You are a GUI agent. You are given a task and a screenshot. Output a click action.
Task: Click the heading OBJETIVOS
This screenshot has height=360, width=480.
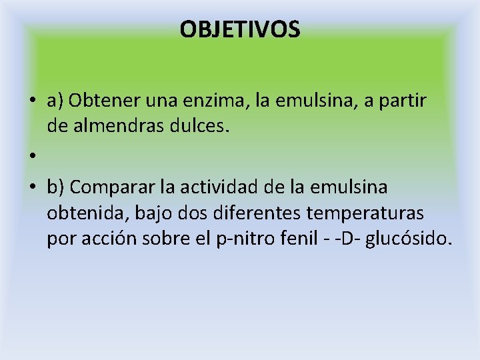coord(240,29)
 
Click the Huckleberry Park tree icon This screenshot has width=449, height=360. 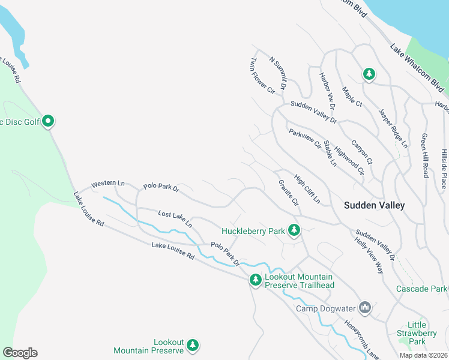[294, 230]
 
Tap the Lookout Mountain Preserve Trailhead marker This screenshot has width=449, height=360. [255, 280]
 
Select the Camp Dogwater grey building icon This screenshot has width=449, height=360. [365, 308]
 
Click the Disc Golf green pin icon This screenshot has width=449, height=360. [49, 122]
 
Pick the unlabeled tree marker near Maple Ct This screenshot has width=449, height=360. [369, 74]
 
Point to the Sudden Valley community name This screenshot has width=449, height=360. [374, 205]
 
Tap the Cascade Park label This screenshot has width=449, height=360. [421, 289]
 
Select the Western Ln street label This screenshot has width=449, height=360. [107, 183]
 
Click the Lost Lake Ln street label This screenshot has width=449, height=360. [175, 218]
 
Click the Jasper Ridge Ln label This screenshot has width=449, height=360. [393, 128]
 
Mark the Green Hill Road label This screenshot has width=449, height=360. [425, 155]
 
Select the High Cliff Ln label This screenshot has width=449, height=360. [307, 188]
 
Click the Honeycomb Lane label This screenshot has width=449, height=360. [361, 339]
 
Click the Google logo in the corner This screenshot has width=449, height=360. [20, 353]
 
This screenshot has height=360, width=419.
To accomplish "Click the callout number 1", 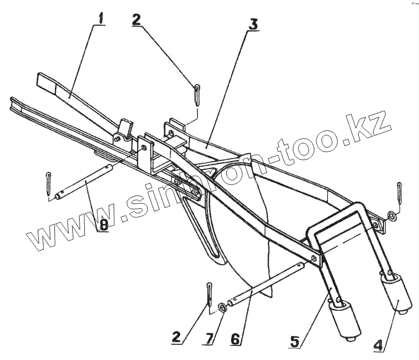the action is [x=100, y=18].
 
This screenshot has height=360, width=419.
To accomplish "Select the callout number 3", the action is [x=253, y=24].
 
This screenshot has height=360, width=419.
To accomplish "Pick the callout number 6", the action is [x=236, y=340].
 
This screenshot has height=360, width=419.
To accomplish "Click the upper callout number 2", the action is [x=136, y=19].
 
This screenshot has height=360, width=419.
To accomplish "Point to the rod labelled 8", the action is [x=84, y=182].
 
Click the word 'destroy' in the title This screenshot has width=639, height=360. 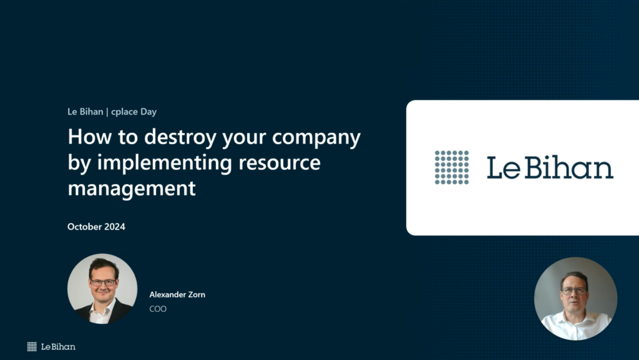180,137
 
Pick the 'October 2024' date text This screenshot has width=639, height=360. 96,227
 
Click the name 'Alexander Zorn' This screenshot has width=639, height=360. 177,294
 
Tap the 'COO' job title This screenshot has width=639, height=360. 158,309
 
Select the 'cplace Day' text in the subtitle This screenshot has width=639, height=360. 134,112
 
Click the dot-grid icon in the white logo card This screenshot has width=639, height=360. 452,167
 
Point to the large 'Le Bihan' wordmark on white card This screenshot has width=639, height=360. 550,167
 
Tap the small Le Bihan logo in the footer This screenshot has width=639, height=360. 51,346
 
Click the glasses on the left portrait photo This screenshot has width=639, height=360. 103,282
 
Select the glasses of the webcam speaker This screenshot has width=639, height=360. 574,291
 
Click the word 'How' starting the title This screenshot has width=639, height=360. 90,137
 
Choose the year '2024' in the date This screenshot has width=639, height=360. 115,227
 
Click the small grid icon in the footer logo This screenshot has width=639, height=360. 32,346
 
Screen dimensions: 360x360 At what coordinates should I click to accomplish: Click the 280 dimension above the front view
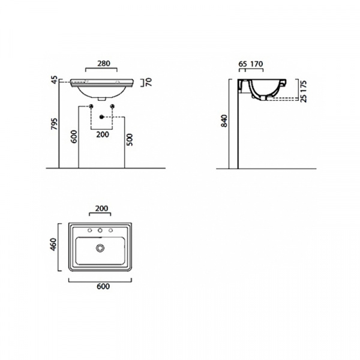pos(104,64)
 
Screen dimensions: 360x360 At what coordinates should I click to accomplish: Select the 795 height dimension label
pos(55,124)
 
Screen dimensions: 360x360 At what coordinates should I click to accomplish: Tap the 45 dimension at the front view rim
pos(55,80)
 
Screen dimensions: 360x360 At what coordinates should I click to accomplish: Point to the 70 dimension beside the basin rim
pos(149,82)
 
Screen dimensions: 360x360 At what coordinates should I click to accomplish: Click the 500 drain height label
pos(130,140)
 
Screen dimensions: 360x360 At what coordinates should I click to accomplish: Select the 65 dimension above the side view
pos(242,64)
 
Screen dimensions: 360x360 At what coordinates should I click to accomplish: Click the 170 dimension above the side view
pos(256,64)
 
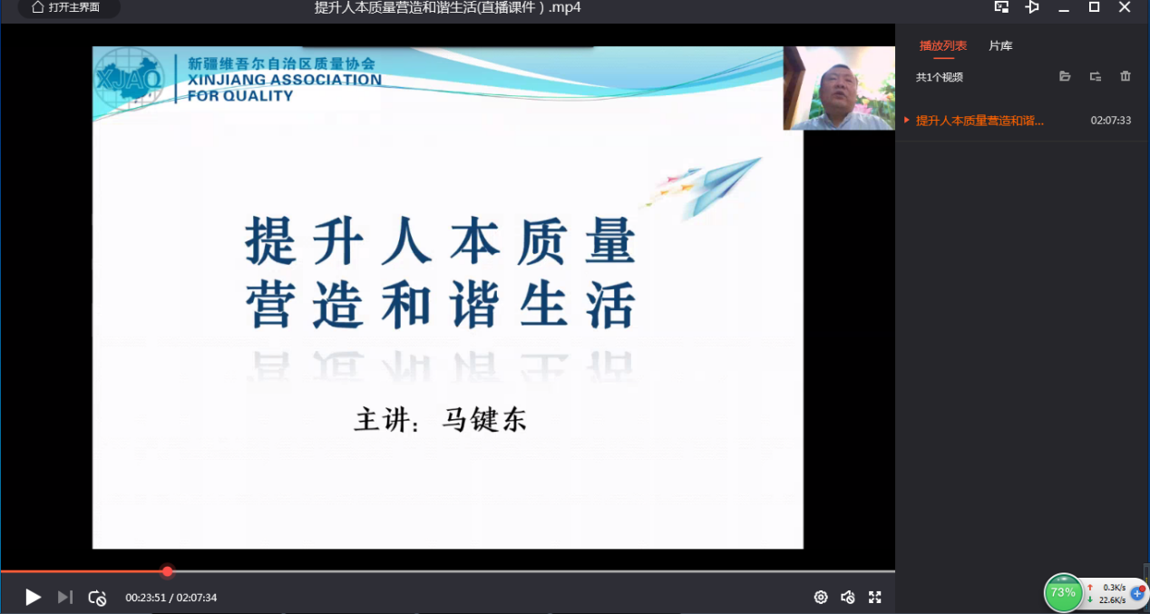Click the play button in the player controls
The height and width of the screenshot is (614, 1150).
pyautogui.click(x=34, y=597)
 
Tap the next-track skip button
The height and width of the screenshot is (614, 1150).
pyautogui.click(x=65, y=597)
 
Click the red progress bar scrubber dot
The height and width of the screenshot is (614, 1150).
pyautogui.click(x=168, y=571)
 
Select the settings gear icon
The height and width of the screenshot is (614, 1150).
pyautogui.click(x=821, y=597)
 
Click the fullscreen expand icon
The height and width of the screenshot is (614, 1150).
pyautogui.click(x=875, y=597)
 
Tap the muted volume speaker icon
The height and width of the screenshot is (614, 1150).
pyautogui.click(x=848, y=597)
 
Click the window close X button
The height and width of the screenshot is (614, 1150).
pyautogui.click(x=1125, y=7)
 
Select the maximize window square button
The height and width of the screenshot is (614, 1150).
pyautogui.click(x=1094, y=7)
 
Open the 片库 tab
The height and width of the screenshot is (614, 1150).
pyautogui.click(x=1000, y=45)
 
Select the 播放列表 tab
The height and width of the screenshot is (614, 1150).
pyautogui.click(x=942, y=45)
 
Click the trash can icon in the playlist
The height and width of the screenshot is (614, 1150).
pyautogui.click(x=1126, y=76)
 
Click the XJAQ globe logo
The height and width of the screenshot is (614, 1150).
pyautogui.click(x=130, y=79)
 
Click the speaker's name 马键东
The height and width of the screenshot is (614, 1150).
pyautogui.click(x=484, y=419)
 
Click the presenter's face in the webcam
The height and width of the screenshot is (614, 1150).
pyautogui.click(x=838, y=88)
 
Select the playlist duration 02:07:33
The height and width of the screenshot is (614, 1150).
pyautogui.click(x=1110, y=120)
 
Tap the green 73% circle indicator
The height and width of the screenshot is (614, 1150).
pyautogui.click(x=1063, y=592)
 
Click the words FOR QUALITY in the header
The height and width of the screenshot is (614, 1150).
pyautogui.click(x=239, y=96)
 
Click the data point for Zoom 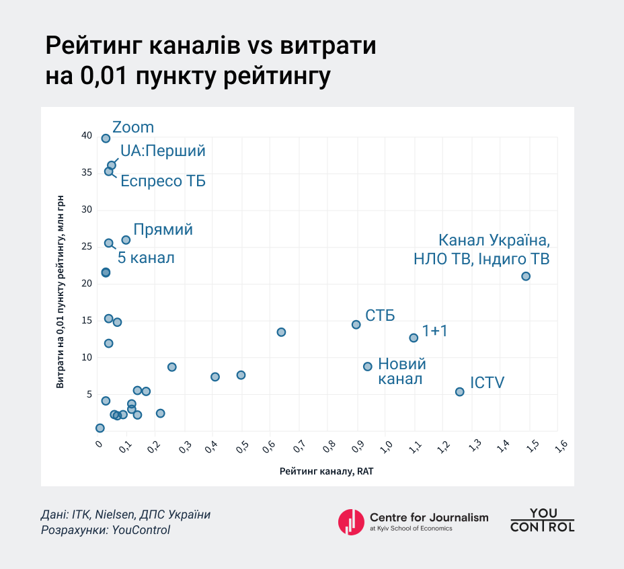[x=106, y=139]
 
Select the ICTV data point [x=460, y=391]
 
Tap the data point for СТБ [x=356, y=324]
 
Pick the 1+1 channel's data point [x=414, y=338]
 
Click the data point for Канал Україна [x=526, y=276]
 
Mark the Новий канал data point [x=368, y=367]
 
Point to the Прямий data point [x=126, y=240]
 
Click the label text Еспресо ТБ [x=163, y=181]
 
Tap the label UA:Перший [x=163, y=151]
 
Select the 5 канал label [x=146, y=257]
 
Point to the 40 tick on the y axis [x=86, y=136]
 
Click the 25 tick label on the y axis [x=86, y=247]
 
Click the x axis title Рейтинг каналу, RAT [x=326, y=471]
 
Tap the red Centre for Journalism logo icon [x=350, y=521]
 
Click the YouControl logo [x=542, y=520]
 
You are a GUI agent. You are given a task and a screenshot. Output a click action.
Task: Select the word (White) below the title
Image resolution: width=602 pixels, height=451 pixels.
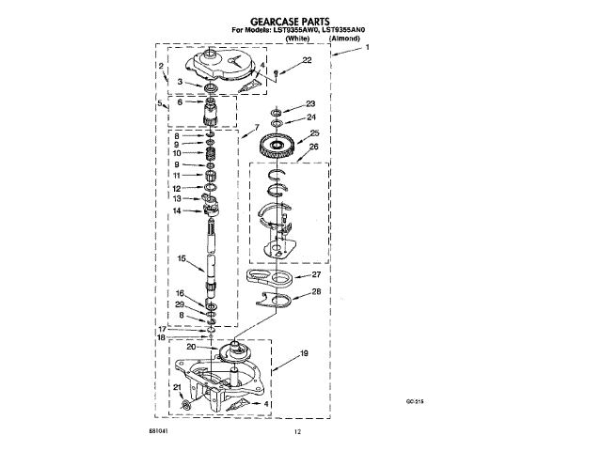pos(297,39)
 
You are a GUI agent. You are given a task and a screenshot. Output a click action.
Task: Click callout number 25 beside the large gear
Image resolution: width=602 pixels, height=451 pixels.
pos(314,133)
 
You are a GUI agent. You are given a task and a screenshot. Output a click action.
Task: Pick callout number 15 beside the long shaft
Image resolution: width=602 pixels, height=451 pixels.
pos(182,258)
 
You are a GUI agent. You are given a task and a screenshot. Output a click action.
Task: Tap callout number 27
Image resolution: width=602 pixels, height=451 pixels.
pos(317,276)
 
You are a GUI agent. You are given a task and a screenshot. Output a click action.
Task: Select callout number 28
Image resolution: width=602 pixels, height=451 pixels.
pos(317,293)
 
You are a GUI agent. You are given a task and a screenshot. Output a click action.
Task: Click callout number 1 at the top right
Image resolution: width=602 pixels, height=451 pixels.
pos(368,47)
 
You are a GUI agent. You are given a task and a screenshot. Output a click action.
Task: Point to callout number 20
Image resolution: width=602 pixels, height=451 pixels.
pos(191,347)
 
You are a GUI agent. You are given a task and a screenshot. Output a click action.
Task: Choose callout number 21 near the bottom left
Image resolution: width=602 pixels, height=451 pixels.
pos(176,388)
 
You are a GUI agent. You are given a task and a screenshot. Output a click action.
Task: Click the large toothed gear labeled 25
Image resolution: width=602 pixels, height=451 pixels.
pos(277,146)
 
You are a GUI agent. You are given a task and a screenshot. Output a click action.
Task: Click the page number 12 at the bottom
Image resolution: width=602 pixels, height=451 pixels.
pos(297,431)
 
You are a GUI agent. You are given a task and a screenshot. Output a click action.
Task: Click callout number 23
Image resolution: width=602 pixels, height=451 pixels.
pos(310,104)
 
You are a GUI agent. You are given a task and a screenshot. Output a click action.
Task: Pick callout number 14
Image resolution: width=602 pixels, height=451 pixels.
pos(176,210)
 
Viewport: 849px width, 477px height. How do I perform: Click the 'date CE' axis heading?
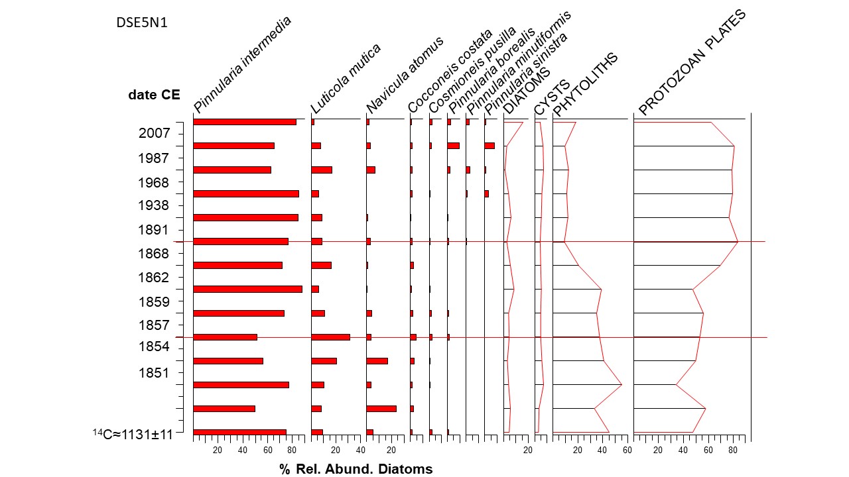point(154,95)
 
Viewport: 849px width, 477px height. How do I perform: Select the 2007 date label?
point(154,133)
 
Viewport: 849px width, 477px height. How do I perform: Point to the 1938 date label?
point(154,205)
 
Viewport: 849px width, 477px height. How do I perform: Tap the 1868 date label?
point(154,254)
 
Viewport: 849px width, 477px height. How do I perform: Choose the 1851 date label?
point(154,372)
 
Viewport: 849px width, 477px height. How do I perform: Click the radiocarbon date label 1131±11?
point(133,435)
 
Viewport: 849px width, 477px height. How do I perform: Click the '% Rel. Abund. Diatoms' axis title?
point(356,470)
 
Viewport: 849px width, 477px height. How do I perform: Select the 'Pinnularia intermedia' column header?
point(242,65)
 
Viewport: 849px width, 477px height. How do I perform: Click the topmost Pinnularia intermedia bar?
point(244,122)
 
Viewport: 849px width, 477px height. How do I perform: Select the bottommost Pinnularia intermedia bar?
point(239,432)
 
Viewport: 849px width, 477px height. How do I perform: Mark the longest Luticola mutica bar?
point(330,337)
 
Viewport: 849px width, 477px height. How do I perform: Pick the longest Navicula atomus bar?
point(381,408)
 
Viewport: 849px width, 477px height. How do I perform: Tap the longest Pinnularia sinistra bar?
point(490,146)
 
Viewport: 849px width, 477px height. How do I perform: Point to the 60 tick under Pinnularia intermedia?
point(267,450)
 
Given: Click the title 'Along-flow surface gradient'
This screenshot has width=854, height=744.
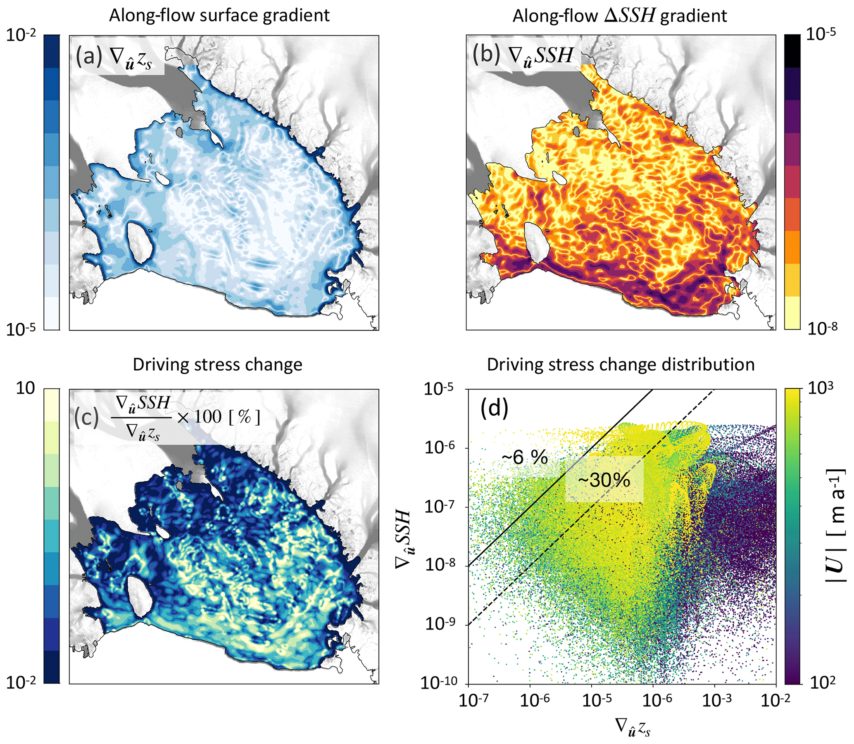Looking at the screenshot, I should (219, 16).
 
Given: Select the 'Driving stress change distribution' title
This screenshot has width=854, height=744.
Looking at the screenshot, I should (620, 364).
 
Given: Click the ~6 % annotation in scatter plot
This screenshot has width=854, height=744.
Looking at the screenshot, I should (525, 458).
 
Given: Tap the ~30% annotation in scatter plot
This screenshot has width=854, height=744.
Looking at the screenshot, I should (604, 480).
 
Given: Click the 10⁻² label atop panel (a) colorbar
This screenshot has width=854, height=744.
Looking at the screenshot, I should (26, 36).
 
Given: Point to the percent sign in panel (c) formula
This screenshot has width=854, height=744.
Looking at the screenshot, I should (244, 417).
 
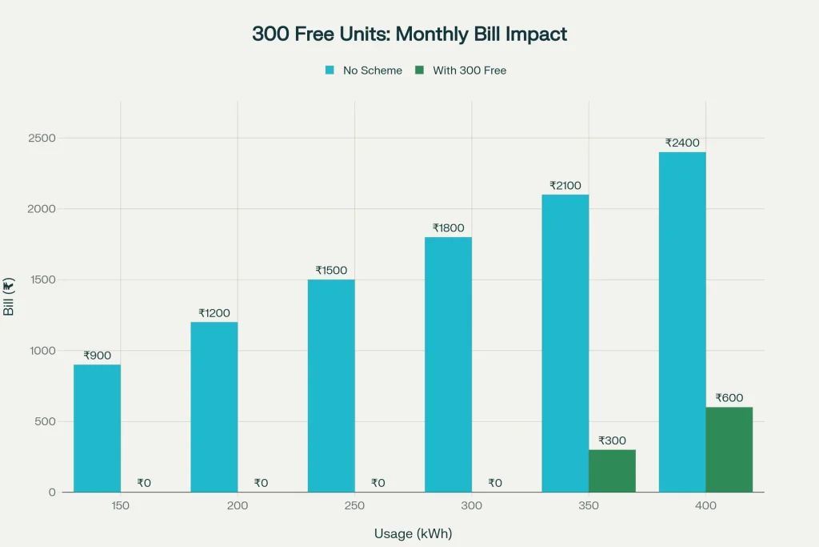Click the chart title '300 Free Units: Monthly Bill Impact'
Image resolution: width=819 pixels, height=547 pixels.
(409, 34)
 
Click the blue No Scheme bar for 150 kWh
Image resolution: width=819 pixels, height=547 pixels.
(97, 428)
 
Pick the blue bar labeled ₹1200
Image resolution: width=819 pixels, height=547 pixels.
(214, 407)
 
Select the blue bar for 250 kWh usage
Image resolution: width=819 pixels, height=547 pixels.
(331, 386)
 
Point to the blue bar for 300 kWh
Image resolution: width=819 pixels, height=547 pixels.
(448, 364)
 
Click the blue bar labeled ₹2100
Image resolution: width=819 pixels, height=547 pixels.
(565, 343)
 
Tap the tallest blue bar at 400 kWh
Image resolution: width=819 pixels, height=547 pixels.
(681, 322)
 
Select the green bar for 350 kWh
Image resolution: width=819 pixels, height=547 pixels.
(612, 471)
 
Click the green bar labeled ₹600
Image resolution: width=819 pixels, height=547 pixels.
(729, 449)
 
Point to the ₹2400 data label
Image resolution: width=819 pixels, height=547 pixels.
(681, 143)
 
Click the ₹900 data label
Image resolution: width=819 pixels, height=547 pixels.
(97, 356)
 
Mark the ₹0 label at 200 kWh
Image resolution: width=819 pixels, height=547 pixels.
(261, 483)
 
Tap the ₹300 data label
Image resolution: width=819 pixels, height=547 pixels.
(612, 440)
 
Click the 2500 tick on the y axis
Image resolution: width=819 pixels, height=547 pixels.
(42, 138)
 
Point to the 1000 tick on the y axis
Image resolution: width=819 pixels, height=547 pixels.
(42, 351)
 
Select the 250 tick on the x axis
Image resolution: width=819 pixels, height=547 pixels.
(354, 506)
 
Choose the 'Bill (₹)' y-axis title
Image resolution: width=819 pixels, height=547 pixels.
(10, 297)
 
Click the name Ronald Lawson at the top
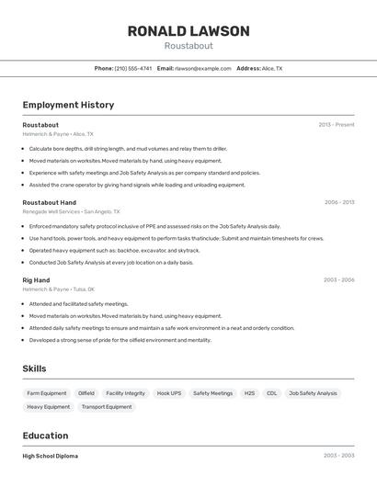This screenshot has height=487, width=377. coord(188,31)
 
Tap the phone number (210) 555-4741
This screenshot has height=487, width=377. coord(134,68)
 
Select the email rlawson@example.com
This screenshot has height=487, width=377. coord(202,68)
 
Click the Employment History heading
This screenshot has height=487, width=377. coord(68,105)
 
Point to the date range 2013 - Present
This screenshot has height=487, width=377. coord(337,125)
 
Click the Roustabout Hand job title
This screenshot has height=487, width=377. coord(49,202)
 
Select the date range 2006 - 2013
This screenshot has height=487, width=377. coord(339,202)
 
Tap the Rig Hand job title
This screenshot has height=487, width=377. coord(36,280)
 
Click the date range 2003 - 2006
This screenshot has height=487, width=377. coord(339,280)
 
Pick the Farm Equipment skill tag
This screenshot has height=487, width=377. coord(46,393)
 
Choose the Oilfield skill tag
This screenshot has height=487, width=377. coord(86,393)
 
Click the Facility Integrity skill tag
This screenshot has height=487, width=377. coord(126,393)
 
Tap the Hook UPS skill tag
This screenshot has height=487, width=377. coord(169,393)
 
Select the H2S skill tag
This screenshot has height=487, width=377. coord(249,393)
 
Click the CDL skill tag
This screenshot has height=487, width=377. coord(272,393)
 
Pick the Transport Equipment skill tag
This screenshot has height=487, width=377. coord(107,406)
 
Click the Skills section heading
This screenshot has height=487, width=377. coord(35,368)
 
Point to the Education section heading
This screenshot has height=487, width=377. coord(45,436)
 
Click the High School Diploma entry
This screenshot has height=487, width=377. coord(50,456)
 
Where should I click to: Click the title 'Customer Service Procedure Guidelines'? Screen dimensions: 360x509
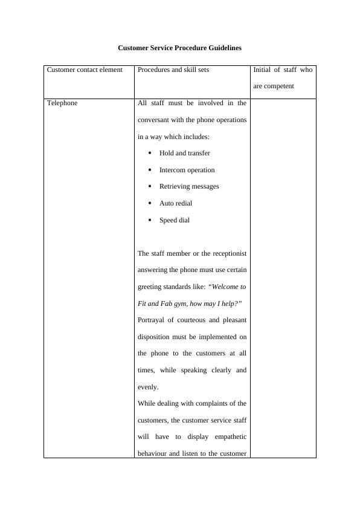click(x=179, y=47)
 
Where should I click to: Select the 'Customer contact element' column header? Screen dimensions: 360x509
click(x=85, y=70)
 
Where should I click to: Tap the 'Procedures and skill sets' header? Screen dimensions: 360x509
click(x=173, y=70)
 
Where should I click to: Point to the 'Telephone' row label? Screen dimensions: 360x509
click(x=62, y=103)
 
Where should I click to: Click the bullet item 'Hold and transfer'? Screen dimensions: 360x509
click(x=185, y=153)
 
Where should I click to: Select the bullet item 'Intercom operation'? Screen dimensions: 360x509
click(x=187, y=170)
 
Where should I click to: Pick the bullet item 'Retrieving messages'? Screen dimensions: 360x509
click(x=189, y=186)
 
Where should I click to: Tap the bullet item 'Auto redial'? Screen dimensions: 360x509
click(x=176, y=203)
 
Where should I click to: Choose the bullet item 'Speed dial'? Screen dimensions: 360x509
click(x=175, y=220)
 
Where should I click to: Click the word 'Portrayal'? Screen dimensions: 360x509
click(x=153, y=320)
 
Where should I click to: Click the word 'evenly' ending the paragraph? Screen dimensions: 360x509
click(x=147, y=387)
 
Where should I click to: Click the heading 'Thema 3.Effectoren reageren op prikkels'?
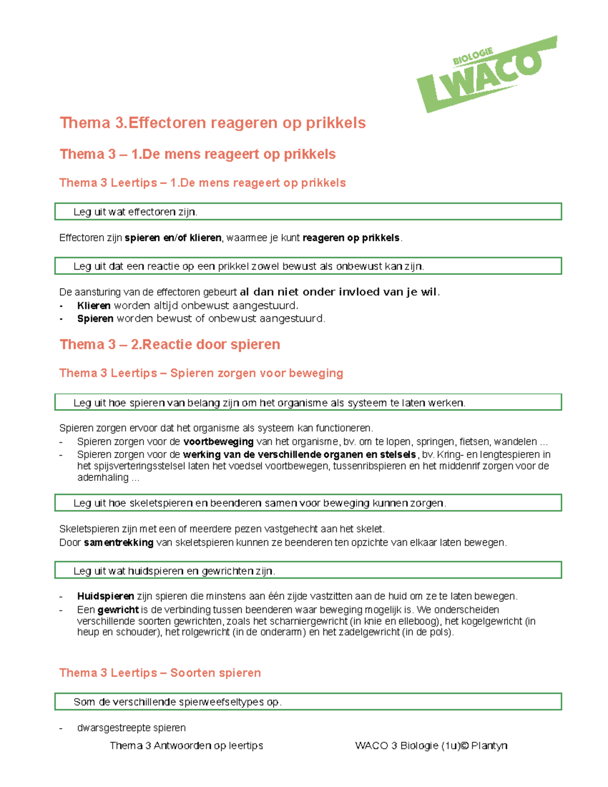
=======
> _EXERCISE AIM_
Copy out the items from the line with "Select the Camp" up to and including the line with "Select the Western", substituting "symbol" for "icon" and changing nothing else.

> _OUTPUT_
Select the Camp Dogwater grey building symbol This screenshot has width=449, height=360. [365, 308]
 
Click the Disc Golf green pin symbol This screenshot has width=449, height=360. [49, 122]
 
Pick the unlabeled tree marker near Maple Ct This screenshot has width=449, height=360. [369, 74]
 
Point to the Sudden Valley community name This screenshot has width=449, height=360. [374, 205]
 
Tap the Cascade Park label This screenshot has width=449, height=360. [421, 289]
 
Select the Western Ln street label This screenshot has width=449, height=360. [107, 183]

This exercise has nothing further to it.